(EXTRACTED ENTRIES begins)
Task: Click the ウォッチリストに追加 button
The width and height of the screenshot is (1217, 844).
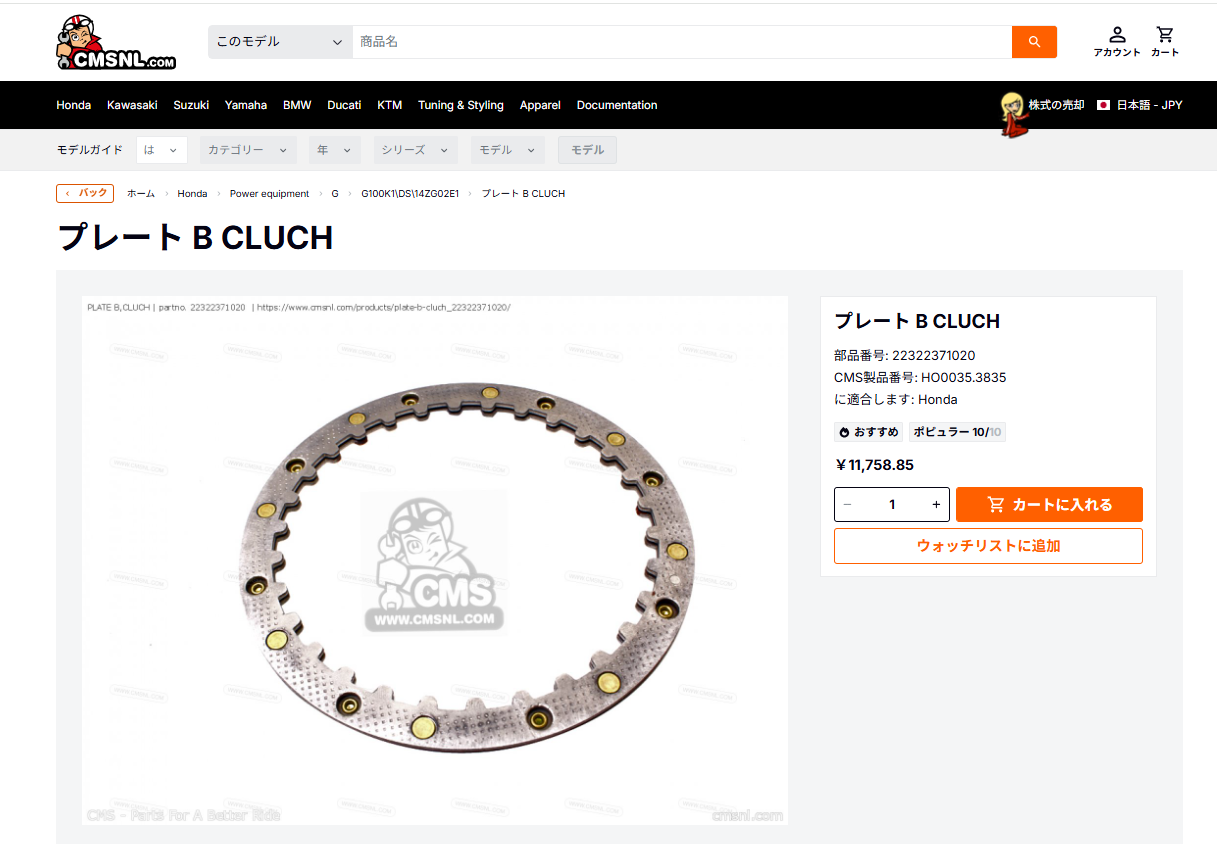Action: pyautogui.click(x=988, y=546)
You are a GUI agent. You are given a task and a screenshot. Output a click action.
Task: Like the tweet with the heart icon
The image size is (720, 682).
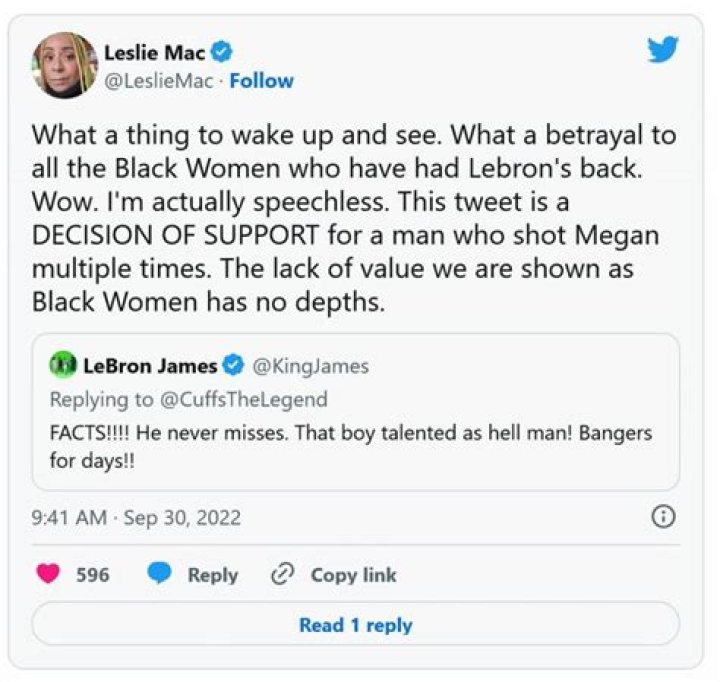49,574
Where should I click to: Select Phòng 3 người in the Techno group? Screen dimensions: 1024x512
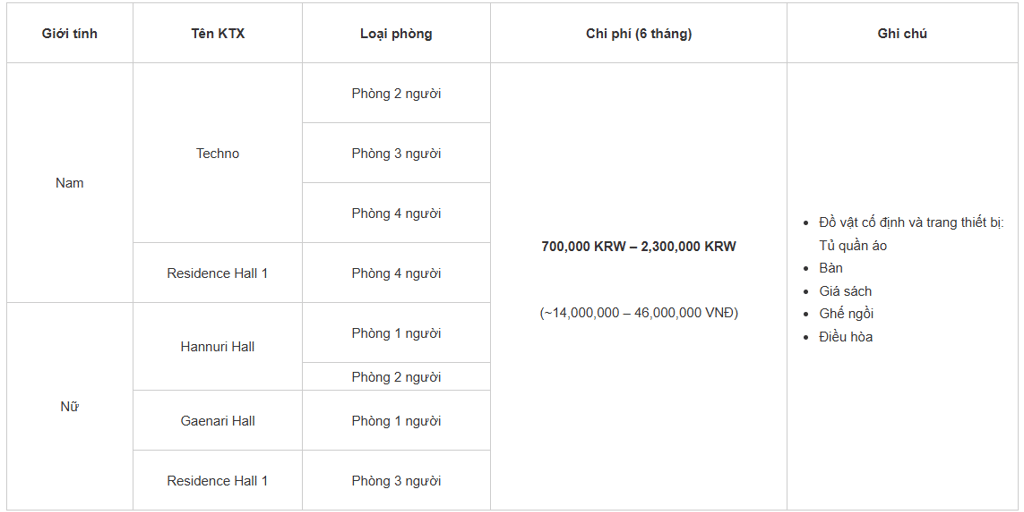[x=396, y=153]
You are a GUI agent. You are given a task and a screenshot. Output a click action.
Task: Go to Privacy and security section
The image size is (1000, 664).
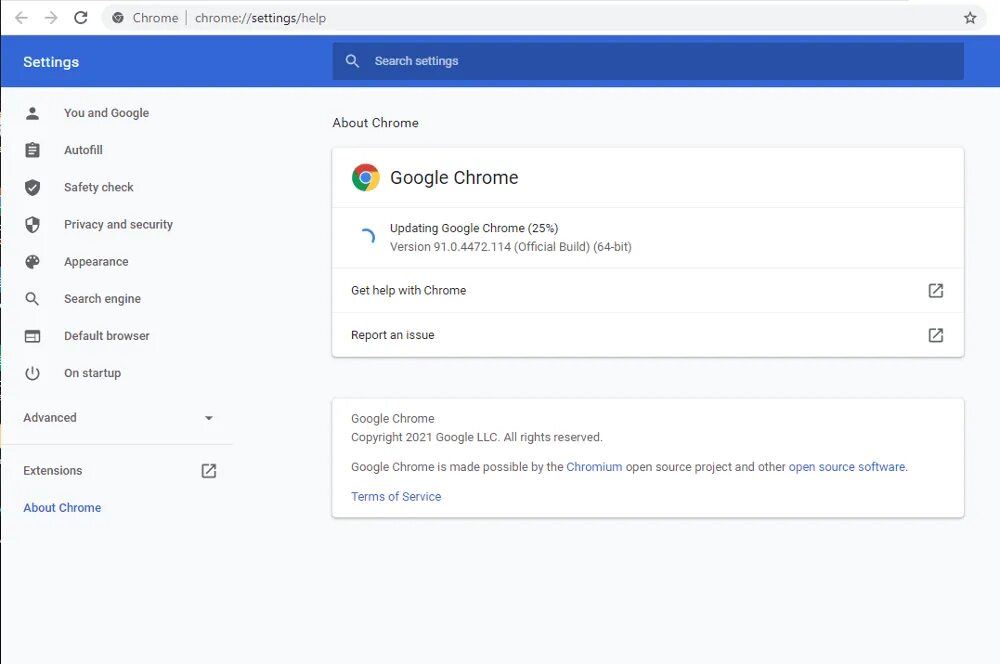tap(118, 225)
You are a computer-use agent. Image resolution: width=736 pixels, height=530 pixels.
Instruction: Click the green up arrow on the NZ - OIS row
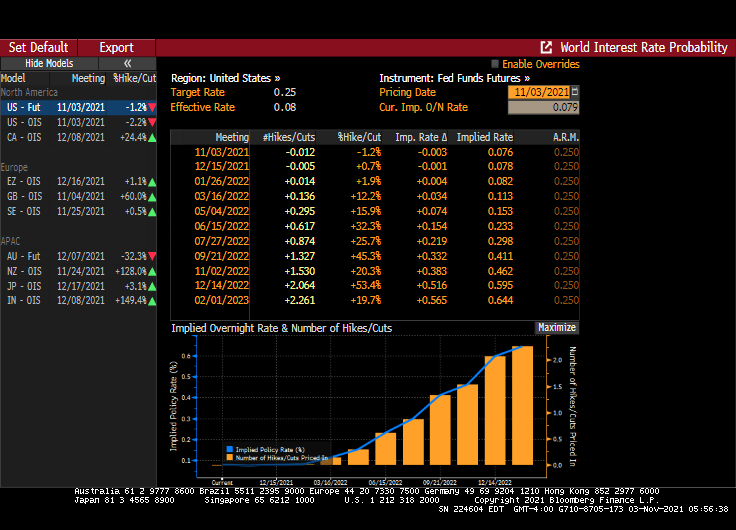(x=152, y=271)
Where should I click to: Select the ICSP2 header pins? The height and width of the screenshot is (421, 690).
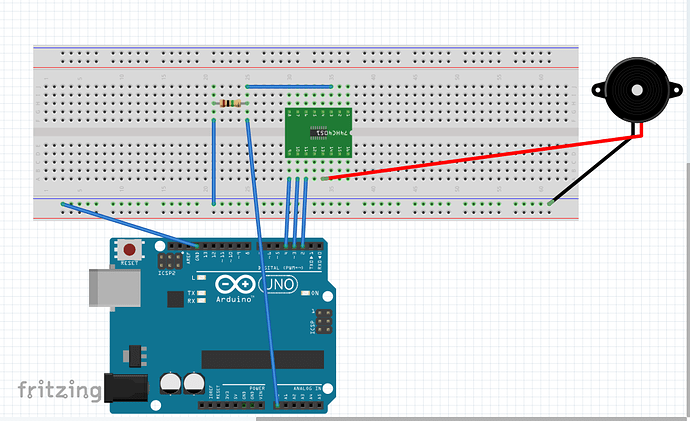click(170, 261)
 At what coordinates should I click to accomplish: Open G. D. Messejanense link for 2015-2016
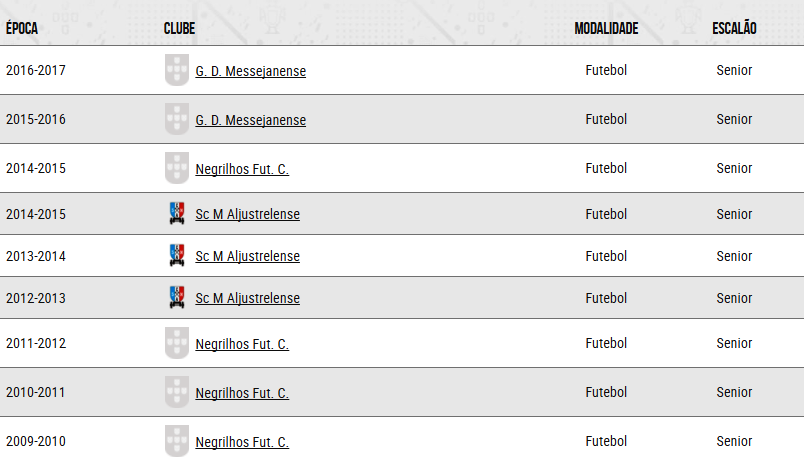[x=251, y=120]
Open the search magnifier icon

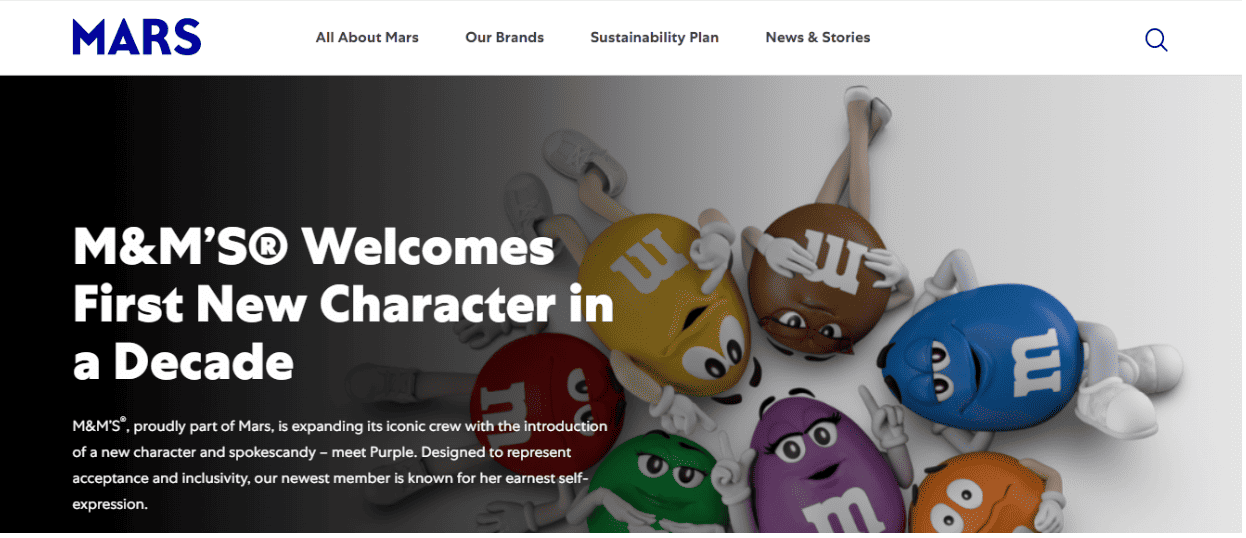coord(1156,39)
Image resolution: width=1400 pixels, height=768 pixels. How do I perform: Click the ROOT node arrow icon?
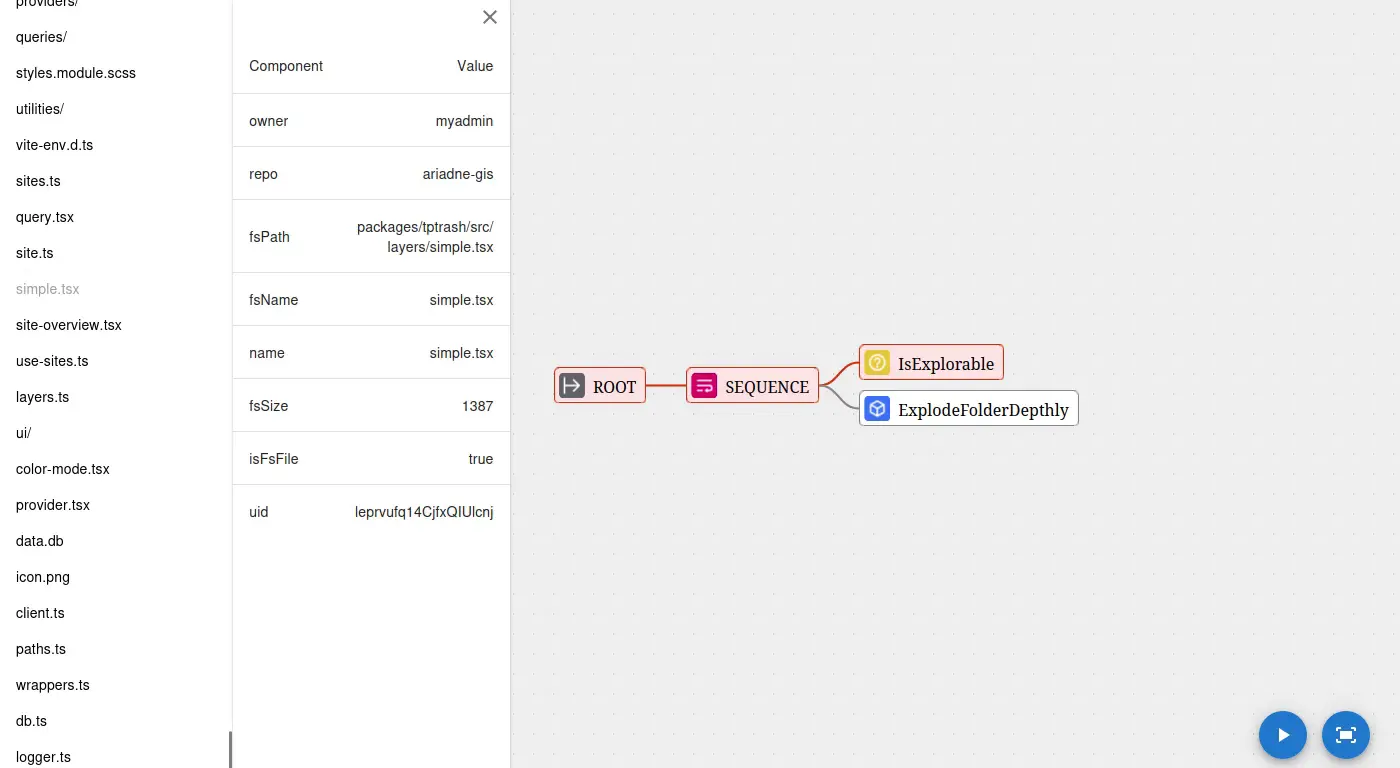point(572,386)
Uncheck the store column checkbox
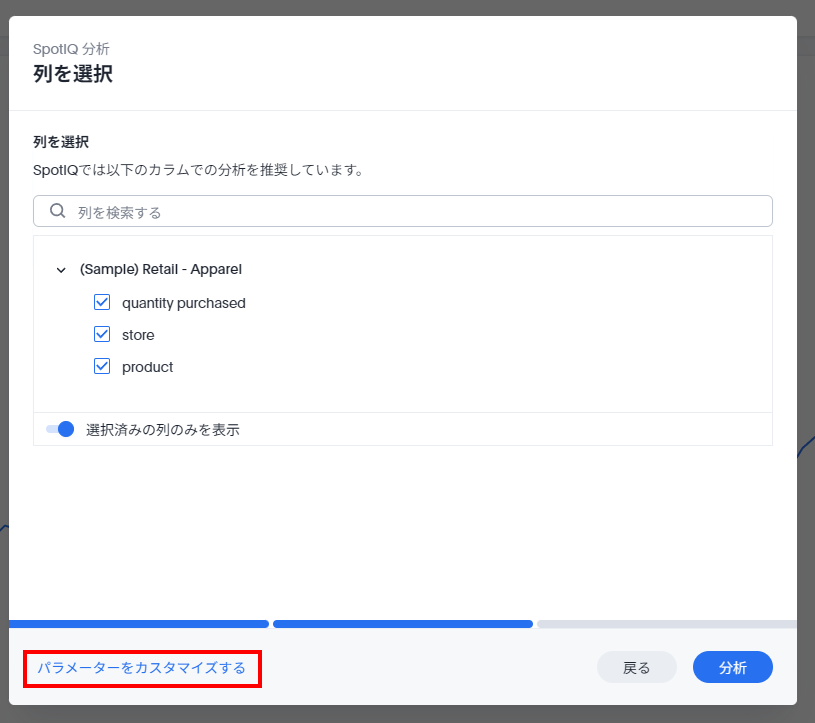This screenshot has width=815, height=723. pyautogui.click(x=102, y=334)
(EXTRACTED ENTRIES ends)
THE TASK >> Everything in the entries must be written out exactly; the pictures stay out.

SOLUTION TO THE PROBLEM >>
Task: Click the ウォッチリストに追加 button
The width and height of the screenshot is (1217, 844).
Action: pyautogui.click(x=988, y=546)
You are a GUI agent. You are given a task and a screenshot. Output a click action.
Task: Like the tweet with the heart icon
The image size is (720, 682).
49,574
Where should I click to: Select Phòng 3 người in the Techno group? Screen dimensions: 1024x512
[x=396, y=153]
You are a GUI agent. You are given a task and a screenshot. Output a click action.
Task: Go to Privacy and security section
The image size is (1000, 664).
tap(118, 225)
You are a computer-use agent. Image resolution: width=736 pixels, height=530 pixels.
Instruction: Click the green up arrow on the NZ - OIS row
(x=152, y=271)
Where should I click to: Select the ICSP2 header pins? The height and width of the screenshot is (421, 690).
click(170, 261)
 At what coordinates should I click to accomplish: Open G. D. Messejanense link for 2015-2016
[x=251, y=120]
Open the search magnifier icon

coord(1156,39)
Image resolution: width=1400 pixels, height=768 pixels. How do I perform: Click the ROOT node arrow icon?
point(572,386)
Uncheck the store column checkbox
This screenshot has width=815, height=723. pyautogui.click(x=102, y=334)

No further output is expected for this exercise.